Turn the records into a JSON list of strings with one string per line, leaving out blank lines. Start at the first line of the records and stop after the line that contains "coord(530,1072)".

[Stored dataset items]
>>>>>

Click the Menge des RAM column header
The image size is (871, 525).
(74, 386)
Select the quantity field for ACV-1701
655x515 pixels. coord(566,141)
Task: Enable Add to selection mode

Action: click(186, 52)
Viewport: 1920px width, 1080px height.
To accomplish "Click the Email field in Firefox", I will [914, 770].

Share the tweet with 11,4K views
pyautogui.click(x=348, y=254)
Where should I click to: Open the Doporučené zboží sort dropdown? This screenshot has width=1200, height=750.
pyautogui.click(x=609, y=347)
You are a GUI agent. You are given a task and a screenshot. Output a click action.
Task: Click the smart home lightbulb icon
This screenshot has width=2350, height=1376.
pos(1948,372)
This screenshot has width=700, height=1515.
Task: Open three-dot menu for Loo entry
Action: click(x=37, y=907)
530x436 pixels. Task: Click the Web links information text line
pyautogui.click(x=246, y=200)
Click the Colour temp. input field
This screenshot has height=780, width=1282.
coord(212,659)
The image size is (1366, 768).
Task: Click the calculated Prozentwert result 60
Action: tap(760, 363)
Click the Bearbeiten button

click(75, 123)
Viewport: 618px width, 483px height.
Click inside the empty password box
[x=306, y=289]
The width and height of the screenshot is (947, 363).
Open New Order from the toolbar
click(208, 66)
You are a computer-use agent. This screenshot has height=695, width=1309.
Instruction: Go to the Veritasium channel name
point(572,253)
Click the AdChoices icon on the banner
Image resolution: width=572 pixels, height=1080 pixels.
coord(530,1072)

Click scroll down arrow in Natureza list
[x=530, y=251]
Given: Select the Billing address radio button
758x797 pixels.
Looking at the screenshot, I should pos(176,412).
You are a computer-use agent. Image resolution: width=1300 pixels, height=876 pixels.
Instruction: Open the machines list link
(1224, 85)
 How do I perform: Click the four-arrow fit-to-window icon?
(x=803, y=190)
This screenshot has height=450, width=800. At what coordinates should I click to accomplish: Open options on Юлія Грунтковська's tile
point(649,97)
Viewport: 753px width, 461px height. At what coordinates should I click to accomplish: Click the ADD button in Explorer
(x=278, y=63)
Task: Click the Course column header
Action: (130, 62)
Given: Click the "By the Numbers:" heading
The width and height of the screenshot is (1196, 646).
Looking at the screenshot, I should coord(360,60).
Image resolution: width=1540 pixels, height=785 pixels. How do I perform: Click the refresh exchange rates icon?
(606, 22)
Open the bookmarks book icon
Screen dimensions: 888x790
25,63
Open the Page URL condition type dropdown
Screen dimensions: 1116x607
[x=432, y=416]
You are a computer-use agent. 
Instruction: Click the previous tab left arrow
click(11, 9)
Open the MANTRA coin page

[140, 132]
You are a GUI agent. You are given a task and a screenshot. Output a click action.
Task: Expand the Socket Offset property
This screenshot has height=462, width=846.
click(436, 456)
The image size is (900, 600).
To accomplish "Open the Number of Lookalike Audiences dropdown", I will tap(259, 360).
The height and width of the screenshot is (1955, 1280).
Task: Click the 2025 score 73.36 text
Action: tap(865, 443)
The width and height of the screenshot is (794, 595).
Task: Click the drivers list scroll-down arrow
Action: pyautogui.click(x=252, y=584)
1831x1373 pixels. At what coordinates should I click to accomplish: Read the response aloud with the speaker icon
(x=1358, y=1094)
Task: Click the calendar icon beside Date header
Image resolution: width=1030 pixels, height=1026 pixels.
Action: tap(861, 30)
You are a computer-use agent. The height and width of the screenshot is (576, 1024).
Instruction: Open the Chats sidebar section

<<<<<

* [WRITTEN RESPONSE]:
[
  "Click the Menge des RAM column header",
  "The image size is (871, 525).",
  "(74, 386)",
  "Select the quantity field for ACV-1701",
  "655x515 pixels. coord(566,141)",
  "Task: Enable Add to selection mode",
  "Action: click(186, 52)",
  "Viewport: 1920px width, 1080px height.",
  "To accomplish \"Click the Email field in Firefox\", I will [914, 770].",
  "Share the tweet with 11,4K views",
  "pyautogui.click(x=348, y=254)",
  "Where should I click to: Open the Doporučené zboží sort dropdown? This screenshot has width=1200, height=750.",
  "pyautogui.click(x=609, y=347)",
  "You are a GUI agent. You are given a task and a screenshot. Output a click action.",
  "Task: Click the smart home lightbulb icon",
  "This screenshot has width=2350, height=1376.",
  "pos(1948,372)",
  "This screenshot has width=700, height=1515.",
  "Task: Open three-dot menu for Loo entry",
  "Action: click(x=37, y=907)",
  "530x436 pixels. Task: Click the Web links information text line",
  "pyautogui.click(x=246, y=200)",
  "Click the Colour temp. input field",
  "This screenshot has height=780, width=1282.",
  "coord(212,659)",
  "The image size is (1366, 768).",
  "Task: Click the calculated Prozentwert result 60",
  "Action: tap(760, 363)",
  "Click the Bearbeiten button",
  "click(75, 123)",
  "Viewport: 618px width, 483px height.",
  "Click inside the empty password box",
  "[x=306, y=289]",
  "The width and height of the screenshot is (947, 363).",
  "Open New Order from the toolbar",
  "click(208, 66)",
  "You are a computer-use agent. This screenshot has height=695, width=1309.",
  "Instruction: Go to the Veritasium channel name",
  "point(572,253)",
  "Click the AdChoices icon on the banner",
  "Image resolution: width=572 pixels, height=1080 pixels.",
  "coord(530,1072)"
]